WHAT YOU NEED TO DO
Reproduce all the entries beneath this sentence exactly.

SUPPLIED MATERIAL
● ● ●

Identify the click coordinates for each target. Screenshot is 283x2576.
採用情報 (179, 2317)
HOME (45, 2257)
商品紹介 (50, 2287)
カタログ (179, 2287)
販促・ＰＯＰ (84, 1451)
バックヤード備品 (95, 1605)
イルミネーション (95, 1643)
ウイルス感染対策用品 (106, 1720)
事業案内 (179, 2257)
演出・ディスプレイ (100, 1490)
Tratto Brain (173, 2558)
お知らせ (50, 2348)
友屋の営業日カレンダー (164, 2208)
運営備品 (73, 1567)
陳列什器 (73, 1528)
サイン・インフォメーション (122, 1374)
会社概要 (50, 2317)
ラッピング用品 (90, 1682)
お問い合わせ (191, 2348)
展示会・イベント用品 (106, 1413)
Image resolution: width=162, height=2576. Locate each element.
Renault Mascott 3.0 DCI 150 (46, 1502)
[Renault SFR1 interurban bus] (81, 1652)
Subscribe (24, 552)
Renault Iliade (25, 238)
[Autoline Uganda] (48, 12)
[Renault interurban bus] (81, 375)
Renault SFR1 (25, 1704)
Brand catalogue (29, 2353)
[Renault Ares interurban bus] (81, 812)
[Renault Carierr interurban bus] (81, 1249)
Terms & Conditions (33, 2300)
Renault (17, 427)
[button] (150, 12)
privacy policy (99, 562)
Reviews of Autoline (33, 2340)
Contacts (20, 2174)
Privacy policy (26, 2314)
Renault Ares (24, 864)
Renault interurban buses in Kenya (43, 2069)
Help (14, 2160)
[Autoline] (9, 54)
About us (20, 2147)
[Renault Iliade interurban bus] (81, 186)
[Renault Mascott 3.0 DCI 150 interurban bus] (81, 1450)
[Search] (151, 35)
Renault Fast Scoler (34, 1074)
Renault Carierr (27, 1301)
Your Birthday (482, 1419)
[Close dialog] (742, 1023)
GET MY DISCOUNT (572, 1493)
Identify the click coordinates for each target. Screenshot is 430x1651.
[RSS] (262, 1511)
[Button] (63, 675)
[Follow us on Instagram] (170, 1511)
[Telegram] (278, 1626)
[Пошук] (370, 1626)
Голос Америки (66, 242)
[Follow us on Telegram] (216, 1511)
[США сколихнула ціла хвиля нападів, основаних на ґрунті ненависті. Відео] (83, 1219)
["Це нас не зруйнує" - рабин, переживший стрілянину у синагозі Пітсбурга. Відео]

● ● ●

WRITTEN SOLUTION
Identify the click coordinates for each target. Screenshot is 283x2576.
採用情報 (179, 2317)
HOME (45, 2257)
商品紹介 (50, 2287)
カタログ (179, 2287)
販促・ＰＯＰ (84, 1451)
バックヤード備品 (95, 1605)
イルミネーション (95, 1643)
ウイルス感染対策用品 (106, 1720)
事業案内 (179, 2257)
演出・ディスプレイ (100, 1490)
Tratto Brain (173, 2558)
お知らせ (50, 2348)
友屋の営業日カレンダー (164, 2208)
運営備品 (73, 1567)
陳列什器 (73, 1528)
サイン・インフォメーション (122, 1374)
会社概要 (50, 2317)
ラッピング用品 (90, 1682)
お問い合わせ (191, 2348)
展示会・イベント用品 (106, 1413)
Image resolution: width=162, height=2576. Locate each element.
Renault Mascott 3.0 DCI 150 (46, 1502)
[Renault SFR1 interurban bus] (81, 1652)
Subscribe (24, 552)
Renault Iliade (25, 238)
[Autoline Uganda] (48, 12)
[Renault interurban bus] (81, 375)
Renault SFR1 (25, 1704)
Brand catalogue (29, 2353)
[Renault Ares interurban bus] (81, 812)
[Renault Carierr interurban bus] (81, 1249)
Terms & Conditions (33, 2300)
Renault (17, 427)
[button] (150, 12)
privacy policy (99, 562)
Reviews of Autoline (33, 2340)
Contacts (20, 2174)
Privacy policy (26, 2314)
Renault Ares (24, 864)
Renault interurban buses in Kenya (43, 2069)
Help (14, 2160)
[Autoline] (9, 54)
About us (20, 2147)
[Renault Iliade interurban bus] (81, 186)
[Renault Mascott 3.0 DCI 150 interurban bus] (81, 1450)
[Search] (151, 35)
Renault Fast Scoler (34, 1074)
Renault Carierr (27, 1301)
Your Birthday (482, 1419)
[Close dialog] (742, 1023)
GET MY DISCOUNT (572, 1493)
Identify the click coordinates for each target. Screenshot is 430x1651.
[RSS] (262, 1511)
[Button] (63, 675)
[Follow us on Instagram] (170, 1511)
[Telegram] (278, 1626)
[Пошук] (370, 1626)
Голос Америки (66, 242)
[Follow us on Telegram] (216, 1511)
[США сколихнула ціла хвиля нападів, основаних на ґрунті ненависті. Відео] (83, 1219)
["Це нас не зруйнує" - рабин, переживший стрілянину у синагозі Пітсбурга. Відео]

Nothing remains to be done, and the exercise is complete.